採掘国を区別した資源採掘に伴う外部費用の評価とLCAにおける影響評価への適用
横井崚佑(持続可能システム評価研究グループ)
【背景・経緯】
人口増加や経済成長、脱炭素技術の普及に伴い、世界的な資源需要の増加が見込まれて、将来の資源量の逼迫や利用可能性の低下が懸念されています。製品やサービスの様々な環境影響を包括的に評価するライフサイクルアセスメント (LCA) においても、資源採掘による影響は重要な問題として扱われており、評価指標開発が進められてきました。資源採掘の影響を他の環境問題と比較する上では、金銭単位といった共通の単位で評価することが有効ですが、資源利用可能性の観点から資源採掘の外部性を金銭単位で評価した指標の開発は不十分でした。さらに、資源利用可能性 (埋蔵量等) は採掘地点によっても異なりますが、既存の評価指標は全球規模での評価となっており、採掘国の違いを考慮に入れた指標はありませんでした。
【成果】
本研究では、採掘国の違いを考慮に入れた資源採掘による影響評価のための指標として、資源経済学の知見であるユーザーコストモデルを援用して、資源採掘による将来の利用可能性への影響を外部費用として金銭単位で評価するための指標を開発しました。指標は各資源の市場価格と採掘国ごとの枯渇年数に基づいて算定され、市場価格が高い資源 (金、白金等) の採掘による影響が大きく評価される一方で、枯渇年数が長い資源 (リチウム等) は市場価格に対して相対的に影響が小さく評価されます (図左)。本評価指標と各資源の年間採掘量を合わせることにより、2020年における対象32資源の世界での採掘に伴う外部費用は約1.9兆USドルと算定され、これは世界のGDPの約2.2%に相当しました (図右)。なお、本評価指標は日本で開発され使用されているLCAの環境影響評価手法LIME3 (https://www.maruzen-publishing.co.jp/book/b10122566.html) において資源消費の評価指標として採用されており、実際のLCAによる評価事例において適用されています。
本研究成果は下記論文で公開されています。
Yokoi et al. (2024) Country-Specific External Costs of Abiotic Resource Use Based on User Cost Model in Life Cycle Impact Assessment. Environ. Sci. Technol. 58, 7849–7859.
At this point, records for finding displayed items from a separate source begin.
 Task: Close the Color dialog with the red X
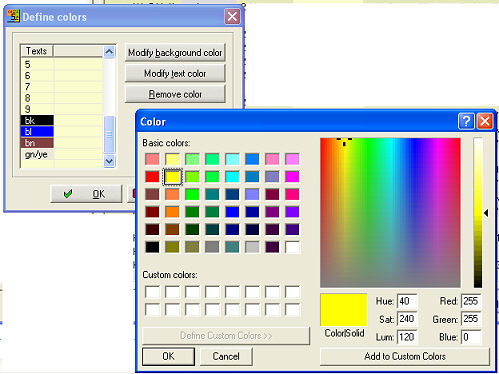point(485,121)
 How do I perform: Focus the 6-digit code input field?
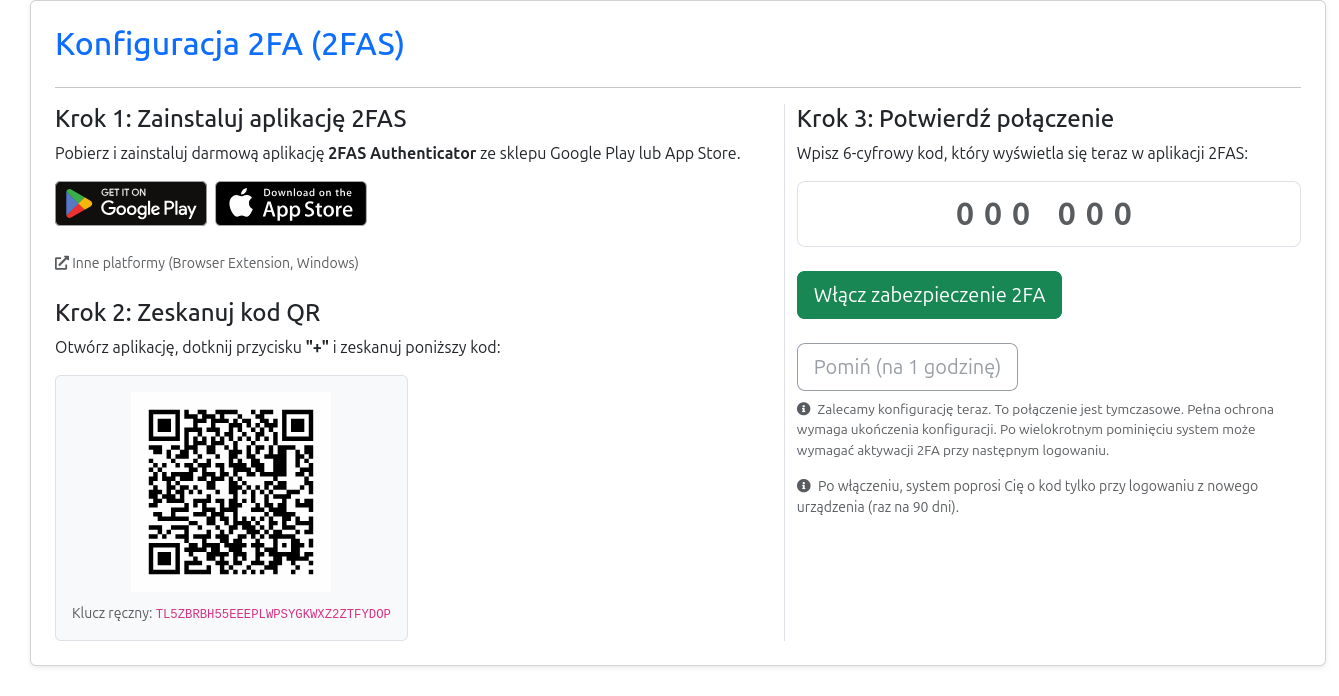coord(1048,214)
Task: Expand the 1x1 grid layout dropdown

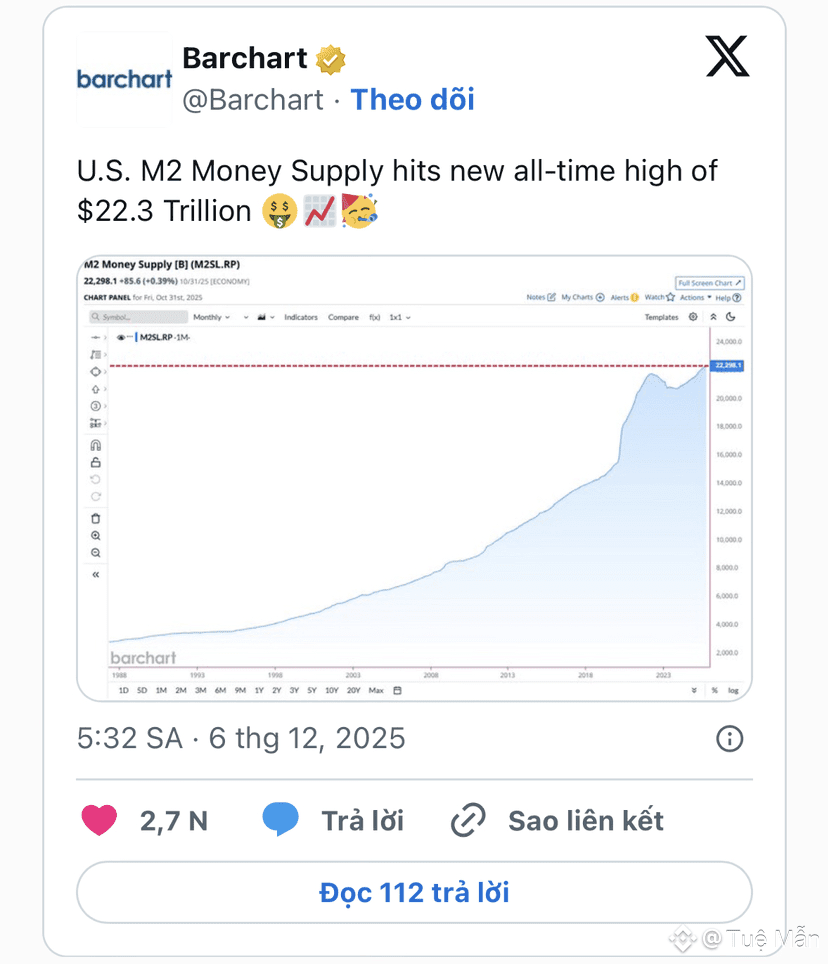Action: [400, 317]
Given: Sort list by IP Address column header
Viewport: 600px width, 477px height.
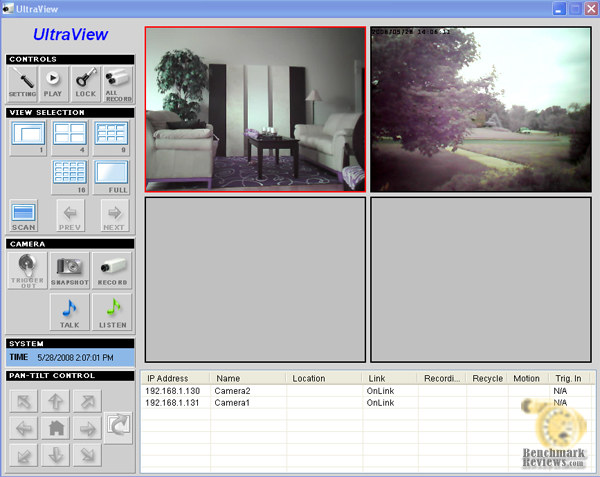Looking at the screenshot, I should [x=175, y=379].
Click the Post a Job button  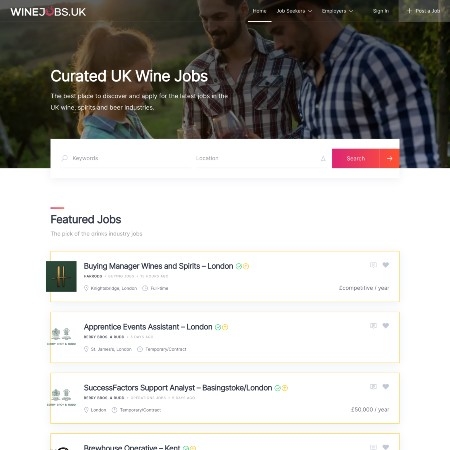click(x=424, y=11)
https://doi.org/10.1021/acs.est.4c00100

図 単位重量当たりの資源採掘に伴う外部費用 (左) および世界における年間資源採掘に伴う外部費用 (右)
【成果の意義・今後の展開】
本評価指標は様々な資源の採掘による影響を金銭単位で評価するもので、異なる資源の採掘の影響を統合して評価することが可能です。さらに、リサイクルの促進により資源採掘量を低減した場合の便益の評価への応用も可能であり、今後のサーキュラーエコノミー推進に向けた議論や資源代替・リサイクル戦略への貢献も期待されます。今後の展開としては、将来シナリオを考慮に入れた指標開発などを考えています。
※ 本研究の一部は、JSPS科研費 21H04944および23K28302の助成を受けたものです。